On Fri, May 24, 2024 at 2:57 PM Tom Lane <tgl@sss.pgh.pa.us> wrote:
> Doesn't seem right to me. That will give pg_dump the wrong idea
> of what the initial privileges actually were, and I don't see how
> it can construct correct delta GRANT/REVOKE on the basis of false
> information. During the dump reload, the extension will be
> recreated with the original owner (I think), causing its objects'
> privileges to go back to the original pg_init_privs values.
Oh! That does seem like it would make what I said wrong, but how would
it even know who the original owner was? Shouldn't we be recreating
the object with the owner it had at dump time?

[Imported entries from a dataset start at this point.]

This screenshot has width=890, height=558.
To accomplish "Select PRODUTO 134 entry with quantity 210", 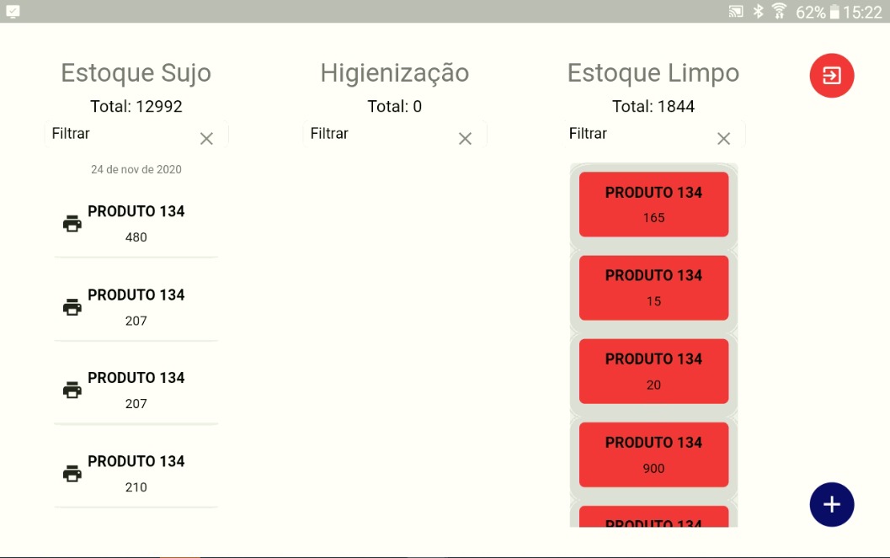I will coord(136,473).
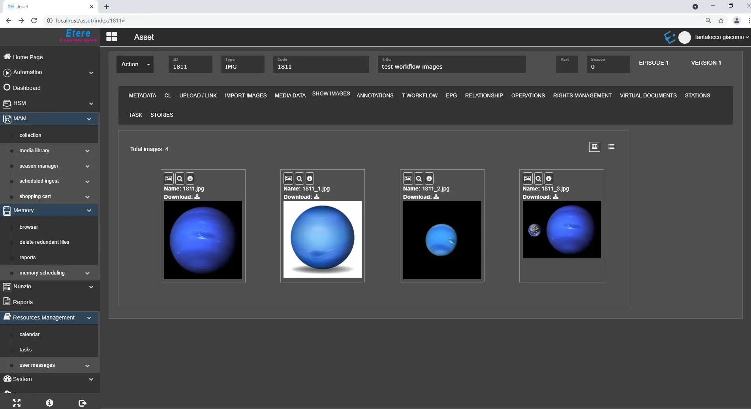Open delete redundant files link
751x409 pixels.
click(44, 242)
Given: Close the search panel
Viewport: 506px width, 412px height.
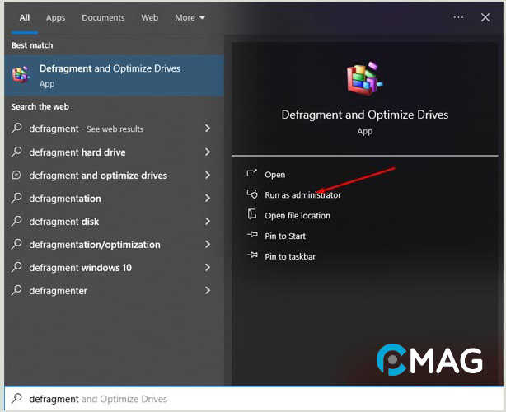Looking at the screenshot, I should click(485, 17).
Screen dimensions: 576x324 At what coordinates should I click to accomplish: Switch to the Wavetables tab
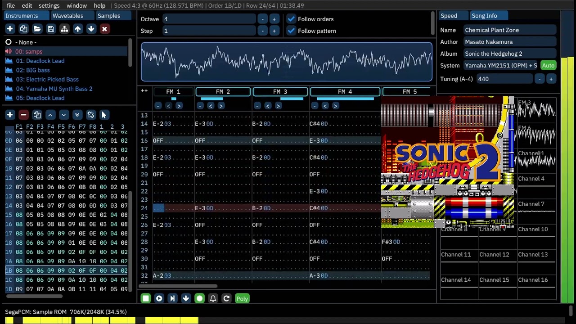tap(68, 16)
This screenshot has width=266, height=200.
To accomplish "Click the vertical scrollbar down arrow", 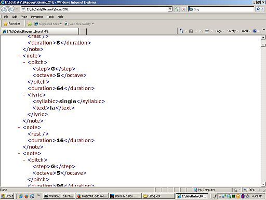I will [x=263, y=184].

> Although ... this is tickling a recollection that pg_dump doesn't
> try very hard to run CREATE EXTENSION with the same owner that
> the extension had originally. That's a leftover from the times
> when basically all extensions required superuser to install,
> and of course one superuser is as good as the next. There might
> be some work we have to do on that side too if we want to up
> our game in this area.
Hmm, yeah.
> Another case that's likely not handled well is what if the extension
> really shouldn't have its original owner (e.g. you're using
> --no-owner). If it's restored under a new owner then the
> pg_init_privs data certainly doesn't apply, and it feels like it'd
> be mostly luck if the precomputed delta GRANT/REVOKEs lead to a
> state you like.
I'm not sure exactly how this computation works, but if tgl granted
nmisch privileges on an object and the extension is now owned by
rhaas, it would seem like the right thing to do would be for rhaas to
grant nmisch those same privileges. Conversely if tgl started with
privileges to do X and Y and later was granted privileges to do Z and
we dump and restore such that the extension is owned by rhaas, I'd
presume rhaas would end up with those same privileges. I'm probably
too far from the code to give terribly useful advice here, but I think
the expected behavior is that the new owner replaces the old one for
all purposes relating to the owned object(s). At least, I can't
currently see what else makes any sense.